Photo: Guam Airforce
Pacific Island nations must move together if they want real benefits from the United States' expanding military footprint across Micronesia, Pacific Center for Island Security co-founder says.
Dr Robert Underwood, a former Guam delegate to the US Congress, told reporters during a briefing this week, Washington's buildup - from Tinian and Guam to Yap and Palau - is driven by a US threat assessment centered on a potential Chinese move on Taiwan as early as 2026.
He said island governments should not simply accept that framing but conduct their own assessment and respond regionally, not island by island.
The US Department of Defence treats the entire second island chain as a single operational space, Dr Underwood said, adding, while Guam, the Northern Mariana Islands (CNMI) and the Freely Associated States often negotiate separately, weakening their leverage at a time when billions of dollars in defense spending are flowing into the region.
He said the "best case" for the Marianas and Micronesia is to establish a long-term economic plan-addressing tourism, investment limits, manufacturing prospects and air service - and use US strategic interests as bargaining power.

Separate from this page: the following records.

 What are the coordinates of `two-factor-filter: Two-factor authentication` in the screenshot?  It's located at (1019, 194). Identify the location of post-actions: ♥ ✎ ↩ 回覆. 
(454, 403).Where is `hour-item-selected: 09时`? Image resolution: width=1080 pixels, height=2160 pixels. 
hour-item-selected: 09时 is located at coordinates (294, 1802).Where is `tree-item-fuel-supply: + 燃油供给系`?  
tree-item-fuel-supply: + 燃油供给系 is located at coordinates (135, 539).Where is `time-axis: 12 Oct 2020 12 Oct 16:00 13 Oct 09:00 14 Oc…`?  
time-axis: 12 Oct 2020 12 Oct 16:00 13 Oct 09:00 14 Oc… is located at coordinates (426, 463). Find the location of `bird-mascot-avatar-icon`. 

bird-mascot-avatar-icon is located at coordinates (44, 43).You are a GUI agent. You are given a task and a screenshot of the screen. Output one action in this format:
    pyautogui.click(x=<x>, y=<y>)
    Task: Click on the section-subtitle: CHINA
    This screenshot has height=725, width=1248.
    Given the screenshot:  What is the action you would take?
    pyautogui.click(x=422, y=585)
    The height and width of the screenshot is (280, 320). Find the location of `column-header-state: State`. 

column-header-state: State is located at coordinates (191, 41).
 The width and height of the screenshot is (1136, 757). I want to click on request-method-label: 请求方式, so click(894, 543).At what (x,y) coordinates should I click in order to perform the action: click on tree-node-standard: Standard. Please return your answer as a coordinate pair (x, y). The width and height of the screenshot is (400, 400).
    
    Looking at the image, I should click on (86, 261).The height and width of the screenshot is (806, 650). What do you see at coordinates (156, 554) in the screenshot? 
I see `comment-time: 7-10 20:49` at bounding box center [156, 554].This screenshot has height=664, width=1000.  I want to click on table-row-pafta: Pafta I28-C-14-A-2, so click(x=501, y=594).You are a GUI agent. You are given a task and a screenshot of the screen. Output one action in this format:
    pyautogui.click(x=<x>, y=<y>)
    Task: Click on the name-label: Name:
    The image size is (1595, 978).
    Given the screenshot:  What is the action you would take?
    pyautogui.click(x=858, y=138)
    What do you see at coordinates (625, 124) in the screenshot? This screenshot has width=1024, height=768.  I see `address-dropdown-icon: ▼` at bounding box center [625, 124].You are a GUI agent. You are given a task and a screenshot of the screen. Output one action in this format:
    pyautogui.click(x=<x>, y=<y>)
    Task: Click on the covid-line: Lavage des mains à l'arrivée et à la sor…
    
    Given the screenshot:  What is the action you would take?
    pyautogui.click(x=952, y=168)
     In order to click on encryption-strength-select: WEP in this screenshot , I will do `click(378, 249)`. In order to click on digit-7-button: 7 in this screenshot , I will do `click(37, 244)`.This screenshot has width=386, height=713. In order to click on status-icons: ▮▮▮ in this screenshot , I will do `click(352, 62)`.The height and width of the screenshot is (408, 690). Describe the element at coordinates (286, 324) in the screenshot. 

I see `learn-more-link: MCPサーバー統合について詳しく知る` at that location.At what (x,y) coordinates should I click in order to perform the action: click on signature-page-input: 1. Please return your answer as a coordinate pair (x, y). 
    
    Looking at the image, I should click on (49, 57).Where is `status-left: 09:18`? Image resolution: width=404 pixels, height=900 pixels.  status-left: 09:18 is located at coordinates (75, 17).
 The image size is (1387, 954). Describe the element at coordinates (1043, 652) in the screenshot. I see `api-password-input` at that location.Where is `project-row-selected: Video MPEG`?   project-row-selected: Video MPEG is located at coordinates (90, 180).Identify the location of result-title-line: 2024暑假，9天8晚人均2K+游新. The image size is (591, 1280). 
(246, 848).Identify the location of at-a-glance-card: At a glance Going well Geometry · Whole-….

He warned relying only on project-specific spending leaves island leaders with little leverage and no guarantee of sustained benefits.
Dr Robert Underwood Photo: RNZ Pacific / Eleisha Foon
He also pointed to deep sea resource rights as an area where Guam and the CNMI should coordinate, after the US Department of the Interior sought joint input from both jurisdictions on seabed mining.
He said a unified response could strengthen environmental protections and local claims to offshore resources.
China's influence continues to grow through diplomacy, aid, and trade, while the US response has been "almost entirely military", he added.
He said without a regional strategy led by island governments themselves, the Marianas risk being used mainly as a staging and targeting area in a conflict the islands do not control.
The Pacific Center for Island Security will release a broader assessment of regional strategic issues next month.